Monday, November 23, 2009

Allen Shelton, bluegrass banjo player, dies at 73


Published by Peter Cooperon November 22, 2009.

Influential bluegrass banjo player Allen Shelton, an integral part of numerous classic recordings with Jim & Jesse, Jim Eanes and others, died Saturday at Centennial Medical Center in Nashville after battling leukemia. He was 73.
A virtuoso instrumentalist, Mr. Shelton could play up-tempo numbers with uncommon speed and precision, and he was also at home playing jazz-inflected tunes.
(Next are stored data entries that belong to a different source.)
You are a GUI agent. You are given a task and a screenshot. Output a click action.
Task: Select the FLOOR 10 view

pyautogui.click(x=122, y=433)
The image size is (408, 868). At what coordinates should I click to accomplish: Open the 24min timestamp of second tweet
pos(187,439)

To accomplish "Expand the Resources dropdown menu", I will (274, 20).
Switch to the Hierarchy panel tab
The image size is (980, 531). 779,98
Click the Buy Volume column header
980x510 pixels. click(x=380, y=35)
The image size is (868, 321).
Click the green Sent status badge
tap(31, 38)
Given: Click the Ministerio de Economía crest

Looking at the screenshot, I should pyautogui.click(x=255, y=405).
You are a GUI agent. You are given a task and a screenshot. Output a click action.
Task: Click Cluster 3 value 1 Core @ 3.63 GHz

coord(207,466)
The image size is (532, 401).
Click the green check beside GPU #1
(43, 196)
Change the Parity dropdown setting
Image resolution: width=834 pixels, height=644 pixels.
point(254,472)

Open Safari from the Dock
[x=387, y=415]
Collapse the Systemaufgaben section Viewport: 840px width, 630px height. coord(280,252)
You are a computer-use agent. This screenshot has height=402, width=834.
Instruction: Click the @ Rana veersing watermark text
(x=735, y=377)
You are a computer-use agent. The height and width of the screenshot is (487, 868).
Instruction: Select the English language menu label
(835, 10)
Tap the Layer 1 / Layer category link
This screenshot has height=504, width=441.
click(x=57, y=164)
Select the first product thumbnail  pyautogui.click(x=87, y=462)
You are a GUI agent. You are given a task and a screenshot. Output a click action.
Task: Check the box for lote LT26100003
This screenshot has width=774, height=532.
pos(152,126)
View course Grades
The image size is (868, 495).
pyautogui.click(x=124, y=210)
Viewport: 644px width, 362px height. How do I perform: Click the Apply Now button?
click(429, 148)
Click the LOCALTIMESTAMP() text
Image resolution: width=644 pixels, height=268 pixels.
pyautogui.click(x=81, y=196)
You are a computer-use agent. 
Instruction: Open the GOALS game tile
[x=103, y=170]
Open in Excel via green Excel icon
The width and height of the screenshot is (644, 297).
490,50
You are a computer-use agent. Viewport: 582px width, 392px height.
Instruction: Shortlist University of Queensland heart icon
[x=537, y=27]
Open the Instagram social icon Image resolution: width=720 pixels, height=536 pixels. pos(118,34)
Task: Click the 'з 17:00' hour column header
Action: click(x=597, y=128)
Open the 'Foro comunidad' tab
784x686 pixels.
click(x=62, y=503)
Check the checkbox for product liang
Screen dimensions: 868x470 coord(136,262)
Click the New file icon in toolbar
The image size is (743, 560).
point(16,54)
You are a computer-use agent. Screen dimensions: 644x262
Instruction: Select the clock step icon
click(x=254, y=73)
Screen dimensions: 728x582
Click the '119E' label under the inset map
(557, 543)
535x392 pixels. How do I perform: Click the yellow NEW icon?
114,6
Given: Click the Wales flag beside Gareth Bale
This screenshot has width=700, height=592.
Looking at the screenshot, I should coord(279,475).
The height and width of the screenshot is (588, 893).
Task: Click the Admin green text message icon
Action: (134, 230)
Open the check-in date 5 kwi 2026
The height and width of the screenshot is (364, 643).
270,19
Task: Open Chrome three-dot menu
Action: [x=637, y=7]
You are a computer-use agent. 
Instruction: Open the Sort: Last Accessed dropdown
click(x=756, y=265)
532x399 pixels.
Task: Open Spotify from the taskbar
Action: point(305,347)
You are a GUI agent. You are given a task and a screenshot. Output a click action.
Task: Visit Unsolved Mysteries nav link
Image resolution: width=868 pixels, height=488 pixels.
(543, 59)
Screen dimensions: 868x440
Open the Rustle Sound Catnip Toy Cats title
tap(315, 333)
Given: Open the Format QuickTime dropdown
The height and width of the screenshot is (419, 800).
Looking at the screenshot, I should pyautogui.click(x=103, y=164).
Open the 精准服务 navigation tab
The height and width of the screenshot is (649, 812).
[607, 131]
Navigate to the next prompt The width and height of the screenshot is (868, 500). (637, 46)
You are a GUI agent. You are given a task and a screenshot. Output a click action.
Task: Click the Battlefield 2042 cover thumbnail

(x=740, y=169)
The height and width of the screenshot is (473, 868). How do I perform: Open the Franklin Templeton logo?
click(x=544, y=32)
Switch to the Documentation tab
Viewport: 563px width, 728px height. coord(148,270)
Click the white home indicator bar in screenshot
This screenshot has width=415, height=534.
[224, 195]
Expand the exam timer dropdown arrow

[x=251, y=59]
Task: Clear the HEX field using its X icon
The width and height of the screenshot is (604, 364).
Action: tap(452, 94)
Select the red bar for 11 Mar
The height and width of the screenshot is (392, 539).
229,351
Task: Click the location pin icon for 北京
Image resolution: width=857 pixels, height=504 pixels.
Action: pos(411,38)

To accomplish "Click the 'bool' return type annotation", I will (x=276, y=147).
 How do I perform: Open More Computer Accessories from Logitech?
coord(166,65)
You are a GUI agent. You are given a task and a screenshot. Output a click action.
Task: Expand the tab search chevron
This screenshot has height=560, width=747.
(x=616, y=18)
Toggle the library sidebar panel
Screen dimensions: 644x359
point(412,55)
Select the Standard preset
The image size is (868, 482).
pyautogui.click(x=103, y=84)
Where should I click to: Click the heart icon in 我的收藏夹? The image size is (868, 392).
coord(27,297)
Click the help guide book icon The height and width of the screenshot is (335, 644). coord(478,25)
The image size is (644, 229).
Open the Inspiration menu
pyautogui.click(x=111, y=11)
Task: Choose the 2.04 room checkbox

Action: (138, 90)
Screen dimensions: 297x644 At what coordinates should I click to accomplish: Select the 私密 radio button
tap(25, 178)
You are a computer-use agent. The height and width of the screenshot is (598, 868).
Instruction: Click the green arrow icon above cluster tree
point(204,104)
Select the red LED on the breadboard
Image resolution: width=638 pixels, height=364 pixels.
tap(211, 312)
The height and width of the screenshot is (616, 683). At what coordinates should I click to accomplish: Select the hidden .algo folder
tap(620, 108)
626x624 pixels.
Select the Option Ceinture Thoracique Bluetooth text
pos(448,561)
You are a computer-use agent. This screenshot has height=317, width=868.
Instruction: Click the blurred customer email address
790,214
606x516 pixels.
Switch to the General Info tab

Jim & Jesse fans recall his spotlight solo on “Bending the Strings” during live performances, as well as his rollicking, chattering work on recordings of “South Bound Train” and “Maybelline.”“He helped start the Jim & Jesse sound,” said duo member Jesse McReynolds. “He had his own style: He had a way of presenting with his right hand that no other banjo player has had. I learned a lot of mandolin licks from the way he played the banjo, and he was like a brother to me.”
Mr. Shelton joined Jim & Jesse in 1960, before the festival scene and the television popularity of Flatt & Scruggs helped make bluegrass music a more profitable endeavor.
“We had it back then, but not many people wanted it, did they?” he sometimes remarked to Jesse McReynolds in later years.